Trinidad, similarly, pursued food after a long corporate career. In 2015, he took a sabbatical from Intel to live in Finland, working for a friend’s restaurant there, Café Pispala in Tampere, learning what it took to work in the industry. “We’d wake up at five in the morning to do inventory, clean dishes at two in the morning, drink at two in the morning, and then start again at six in the morning,” he says. “He didn’t drive the passion out of me. So I was like, ‘Let’s keep moving forward.’” He started hosting Filipino pop-ups in 2017, and developed a reputation for dishes like brisket bistek sliders and his crispy pork lumpia. Kurek and Trinidad began their pop-ups in 2021, stumbling upon the Below by Botanist space a few months ago.

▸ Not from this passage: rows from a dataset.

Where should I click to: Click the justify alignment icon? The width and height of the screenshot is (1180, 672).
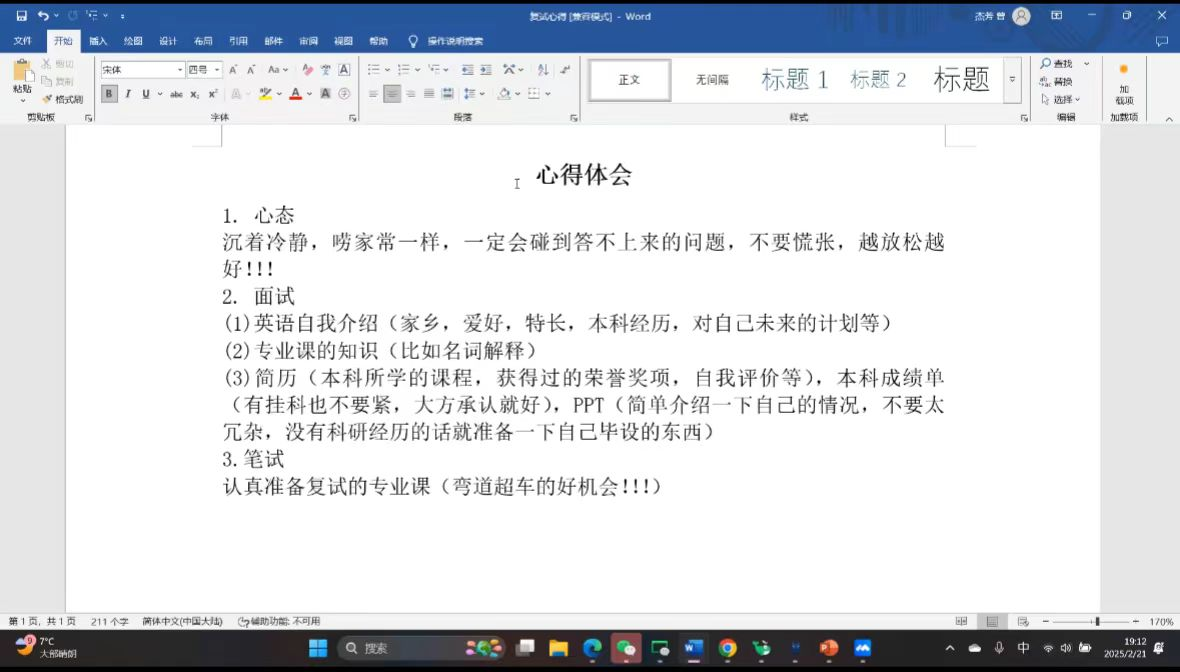pyautogui.click(x=429, y=94)
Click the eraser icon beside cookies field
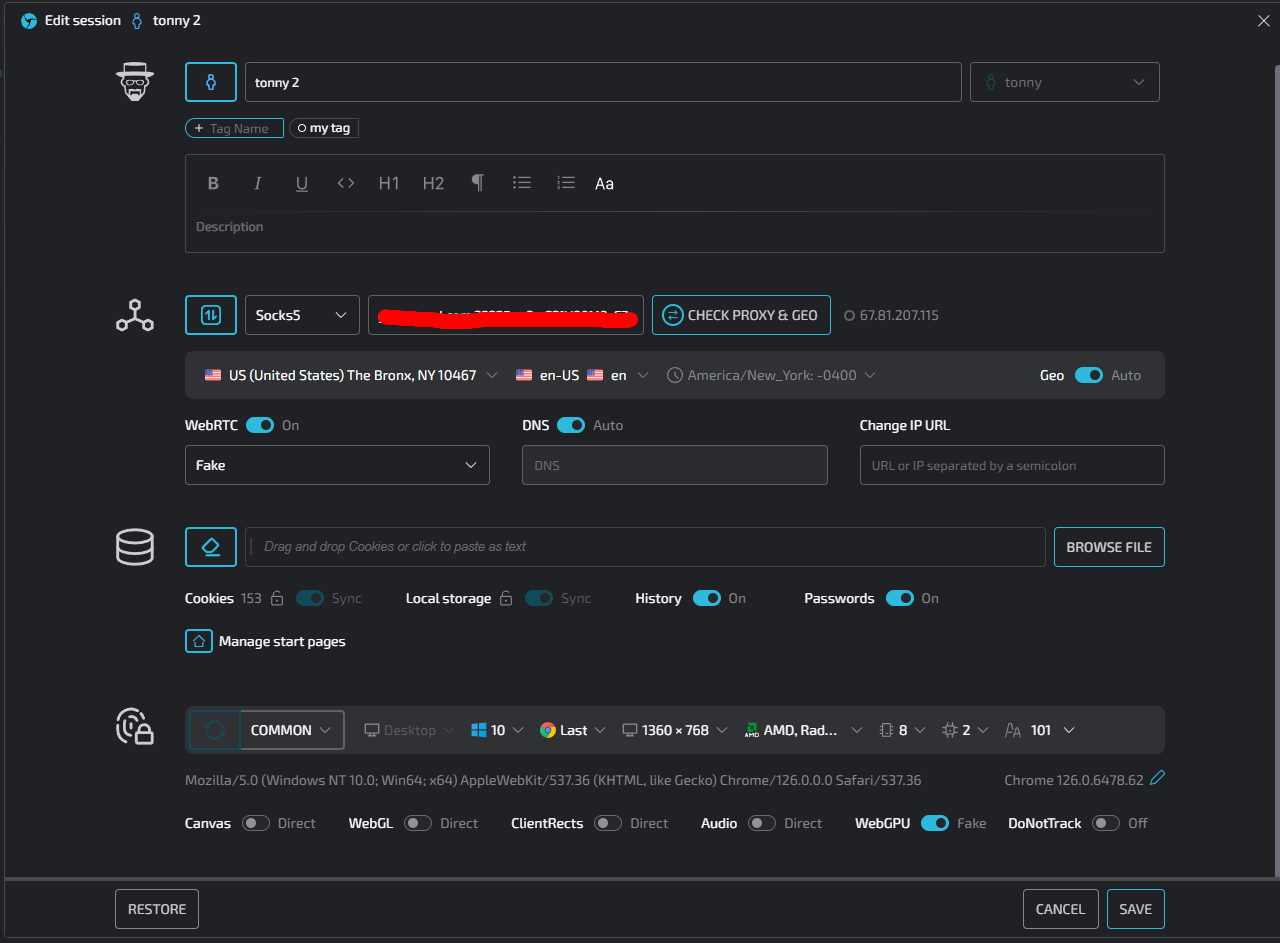Viewport: 1280px width, 943px height. click(211, 547)
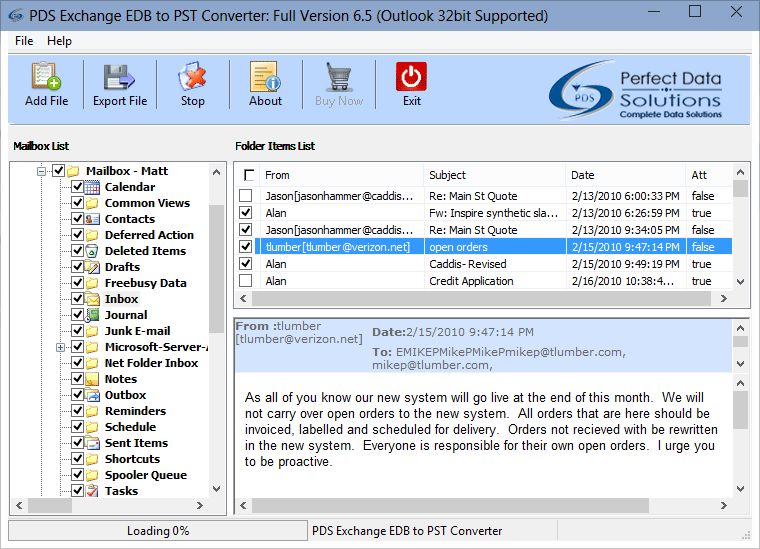Uncheck the Contacts folder checkbox
This screenshot has height=549, width=760.
point(77,219)
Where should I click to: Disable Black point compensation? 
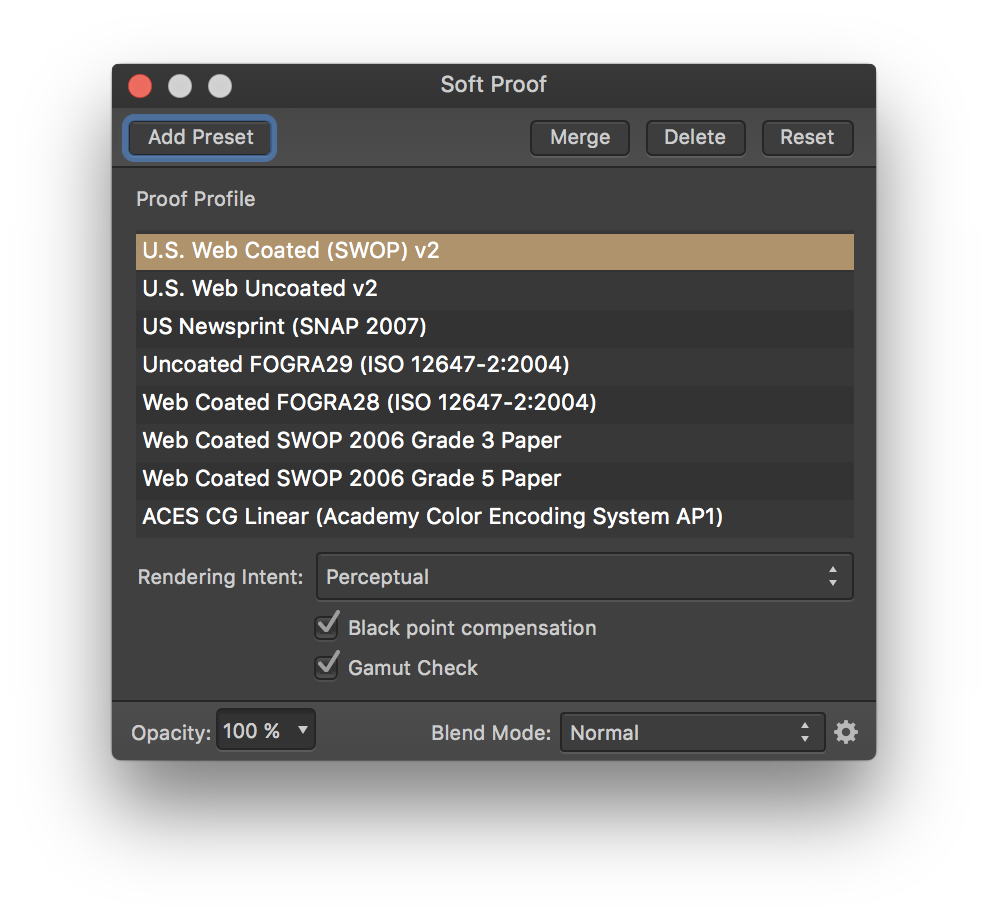[x=326, y=626]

Below by Botanist — from co-owners Johnny Wessels, Mike Truong, and Andrew Murdoch — wanted their bar to feel a little livelier than the typical craft co*cktail bar, and the new bar feels that way. Walking the line between a club and a lounge, the space is decked out in greens and faux plants, music thumping within a space wrapped in tropical flora wallpaper. The co*cktails, meant to be fun and accessible, also include a drink named for Hapa Barkada, made with Filipino rum and pandan.

The food menu, similarly, is meant to fit a bar atmosphere while also staying true to both chefs’ culinary identities. Snacks like poke-stuffed inari pockets, lumpia, poke nachos, and spam musubi precede the plates, which come with a choice of rice (chimichurri rice, garlic rice, or white steamed rice), mac salad, and a choice of protein. Banana-leaf-wrapped kalua pig, poke, and mochiko chicken are Kurek’s contributions, while Trinidad offered his twice-cooked pork belly adobo and tofu sisig. The pork belly is braised in soy sauce, vinegar, and spices before it hits the fryer, finished with togarashi. Another favorite of Trinidad’s is his brisket bistek sliders, which arrives braised in citrus and soy sauce, slathered in caramelized onion aioli, and topped with arugula and an onion ring. The bun is a pandesal from Portland’s Filipino bakery, St. Barbra.

The name of Hapa Barkada, like the business, is a blend of both of their cultures and community. “We’re a mix of best friends,” Trinidad says. “In Hawaiian, ‘hapa’ means mix. And in Tagalog, ‘barkada’ means best friends. And since she married Bartek, aren’t we just a mix of best friends now?”

Below by Botanist and Hapa Barkada open at 1300 NW Lovejoy Street in November.

Correction Thursday, November 2, 2023 at 2:46 p.m.: This story has been corrected to show that Melvin Trinidad still works for Intel.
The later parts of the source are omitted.